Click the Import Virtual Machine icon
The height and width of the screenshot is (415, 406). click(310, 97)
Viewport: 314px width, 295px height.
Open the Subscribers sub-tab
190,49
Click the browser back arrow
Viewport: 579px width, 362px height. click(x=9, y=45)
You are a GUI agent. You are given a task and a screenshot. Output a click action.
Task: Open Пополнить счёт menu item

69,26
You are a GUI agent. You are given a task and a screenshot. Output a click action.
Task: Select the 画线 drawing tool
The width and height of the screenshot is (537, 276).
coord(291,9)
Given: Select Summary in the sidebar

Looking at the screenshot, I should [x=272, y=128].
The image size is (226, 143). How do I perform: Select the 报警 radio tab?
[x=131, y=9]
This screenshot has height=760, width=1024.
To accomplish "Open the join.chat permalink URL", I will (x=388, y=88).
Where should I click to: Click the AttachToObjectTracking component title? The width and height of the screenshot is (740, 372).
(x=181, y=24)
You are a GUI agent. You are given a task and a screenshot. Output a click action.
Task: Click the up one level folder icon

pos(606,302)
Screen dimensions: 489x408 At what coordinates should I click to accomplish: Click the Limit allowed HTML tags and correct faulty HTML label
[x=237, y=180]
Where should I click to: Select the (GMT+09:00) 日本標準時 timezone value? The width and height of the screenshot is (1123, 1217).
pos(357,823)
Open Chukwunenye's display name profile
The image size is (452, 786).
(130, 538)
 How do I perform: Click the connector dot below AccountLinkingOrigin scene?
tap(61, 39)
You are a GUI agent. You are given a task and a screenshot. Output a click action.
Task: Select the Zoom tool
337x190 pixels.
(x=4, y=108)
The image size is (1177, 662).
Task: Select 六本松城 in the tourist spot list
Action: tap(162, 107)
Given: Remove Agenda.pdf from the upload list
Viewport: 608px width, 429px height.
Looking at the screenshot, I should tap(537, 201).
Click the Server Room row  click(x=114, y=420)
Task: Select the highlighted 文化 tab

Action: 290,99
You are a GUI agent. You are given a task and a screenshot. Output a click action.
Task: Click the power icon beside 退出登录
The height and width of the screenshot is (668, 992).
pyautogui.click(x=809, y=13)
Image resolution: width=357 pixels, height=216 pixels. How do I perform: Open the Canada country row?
=-=-=-=-=
# [DIRECTIONS FOR THIS TASK]
Every record needs to be reproduced exactly, with none skipped.

# [RESPONSE AREA]
Click the Import Virtual Machine icon
The height and width of the screenshot is (415, 406). click(310, 97)
Viewport: 314px width, 295px height.
Open the Subscribers sub-tab
190,49
Click the browser back arrow
Viewport: 579px width, 362px height. click(x=9, y=45)
You are a GUI agent. You are given a task and a screenshot. Output a click action.
Task: Open Пополнить счёт menu item

69,26
You are a GUI agent. You are given a task and a screenshot. Output a click action.
Task: Select the 画线 drawing tool
The width and height of the screenshot is (537, 276).
coord(291,9)
Given: Select Summary in the sidebar

Looking at the screenshot, I should [x=272, y=128].
The image size is (226, 143). How do I perform: Select the 报警 radio tab?
[x=131, y=9]
This screenshot has height=760, width=1024.
To accomplish "Open the join.chat permalink URL", I will (x=388, y=88).
Where should I click to: Click the AttachToObjectTracking component title? The width and height of the screenshot is (740, 372).
(x=181, y=24)
You are a GUI agent. You are given a task and a screenshot. Output a click action.
Task: Click the up one level folder icon

pos(606,302)
Screen dimensions: 489x408 At what coordinates should I click to accomplish: Click the Limit allowed HTML tags and correct faulty HTML label
[x=237, y=180]
Where should I click to: Select the (GMT+09:00) 日本標準時 timezone value? The width and height of the screenshot is (1123, 1217).
pos(357,823)
Open Chukwunenye's display name profile
The image size is (452, 786).
(130, 538)
 How do I perform: Click the connector dot below AccountLinkingOrigin scene?
tap(61, 39)
You are a GUI agent. You are given a task and a screenshot. Output a click action.
Task: Select the Zoom tool
337x190 pixels.
(x=4, y=108)
The image size is (1177, 662).
Task: Select 六本松城 in the tourist spot list
Action: tap(162, 107)
Given: Remove Agenda.pdf from the upload list
Viewport: 608px width, 429px height.
Looking at the screenshot, I should tap(537, 201).
Click the Server Room row  click(x=114, y=420)
Task: Select the highlighted 文化 tab

Action: 290,99
You are a GUI agent. You are given a task and a screenshot. Output a click action.
Task: Click the power icon beside 退出登录
The height and width of the screenshot is (668, 992).
pyautogui.click(x=809, y=13)
Image resolution: width=357 pixels, height=216 pixels. How do I perform: Open the Canada country row?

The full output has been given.